Question

researchers measured the data speeds for a particular smartphone carrier at 50 airports. the highest speed measured was 75.6 mbps. the complete list of 50 data speeds has a mean of $\bar{x}=16.24$ mbps and a standard deviation of $s = 32.78$ mbps.

a. what is the difference between carriers highest data speed and the mean of all 50 data speeds?
b. how many standard deviations is that the difference found in part (a)?
c. convert the carriers highest data speed to a z - score.
d. if we consider data speeds that convert to z scores between - 2 and 2 to be neither significantly low nor significantly high, is the carriers highest data speed significant?
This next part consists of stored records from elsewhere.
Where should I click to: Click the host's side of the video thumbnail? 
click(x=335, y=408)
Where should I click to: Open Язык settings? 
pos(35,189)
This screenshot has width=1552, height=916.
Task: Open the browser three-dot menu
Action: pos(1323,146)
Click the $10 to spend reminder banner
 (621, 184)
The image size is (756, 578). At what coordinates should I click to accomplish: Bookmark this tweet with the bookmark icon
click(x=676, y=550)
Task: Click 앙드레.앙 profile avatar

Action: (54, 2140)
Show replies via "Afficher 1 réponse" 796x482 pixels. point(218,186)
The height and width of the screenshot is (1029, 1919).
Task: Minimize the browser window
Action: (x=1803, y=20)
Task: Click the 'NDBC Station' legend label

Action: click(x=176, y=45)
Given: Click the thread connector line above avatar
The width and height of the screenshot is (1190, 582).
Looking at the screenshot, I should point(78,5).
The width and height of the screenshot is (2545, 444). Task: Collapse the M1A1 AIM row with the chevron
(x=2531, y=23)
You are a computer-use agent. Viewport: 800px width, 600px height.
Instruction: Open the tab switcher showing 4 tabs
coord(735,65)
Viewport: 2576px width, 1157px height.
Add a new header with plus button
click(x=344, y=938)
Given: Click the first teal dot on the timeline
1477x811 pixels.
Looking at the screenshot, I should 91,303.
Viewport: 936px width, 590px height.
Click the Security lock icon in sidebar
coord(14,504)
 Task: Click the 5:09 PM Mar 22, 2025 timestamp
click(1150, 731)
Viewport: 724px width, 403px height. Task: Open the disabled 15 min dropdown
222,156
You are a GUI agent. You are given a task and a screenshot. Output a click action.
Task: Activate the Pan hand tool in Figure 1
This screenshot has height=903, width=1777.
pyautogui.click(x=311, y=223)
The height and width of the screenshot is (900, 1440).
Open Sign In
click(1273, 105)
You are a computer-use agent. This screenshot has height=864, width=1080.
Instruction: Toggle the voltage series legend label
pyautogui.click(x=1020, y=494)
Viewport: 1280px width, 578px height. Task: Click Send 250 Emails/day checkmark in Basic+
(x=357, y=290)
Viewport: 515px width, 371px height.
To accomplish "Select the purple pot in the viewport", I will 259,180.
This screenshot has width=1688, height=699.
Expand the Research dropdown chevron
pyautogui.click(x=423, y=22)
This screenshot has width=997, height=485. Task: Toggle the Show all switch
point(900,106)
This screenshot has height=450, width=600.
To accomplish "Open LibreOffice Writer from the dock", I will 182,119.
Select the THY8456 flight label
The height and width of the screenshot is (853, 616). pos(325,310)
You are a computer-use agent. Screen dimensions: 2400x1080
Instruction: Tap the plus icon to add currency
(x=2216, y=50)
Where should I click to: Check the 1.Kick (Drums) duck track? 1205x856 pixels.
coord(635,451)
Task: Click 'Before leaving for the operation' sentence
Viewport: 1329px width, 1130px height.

a. the difference is $square$ mbps.
(type an integer or a decimal. do not round.)

Explanation:

Step1: Calculate difference for part a

Subtract mean from highest speed.
$75.6 - 16.24$

Step2: Calculate number of standard - deviations for part b

Divide the difference by standard deviation.
$\frac{75.6 - 16.24}{32.78}$

Step3: Calculate z - score for part c

The z - score formula is $z=\frac{x-\bar{x}}{s}$, where $x$ is the value, $\bar{x}$ is the mean and $s$ is the standard deviation. Here $x = 75.6$, $\bar{x}=16.24$ and $s = 32.78$, so $z=\frac{75.6 - 16.24}{32.78}$

Step4: Determine significance for part d

Compare the z - score with the range $- 2$ to $2$.

Answer:

a. $59.36$
b. $\frac{59.36}{32.78}\approx1.81$
c. $\frac{75.6 - 16.24}{32.78}\approx1.81$
d. No, since the z - score ($z\approx1.81$) is between $-2$ and $2$, the carrier's highest data speed is not significant.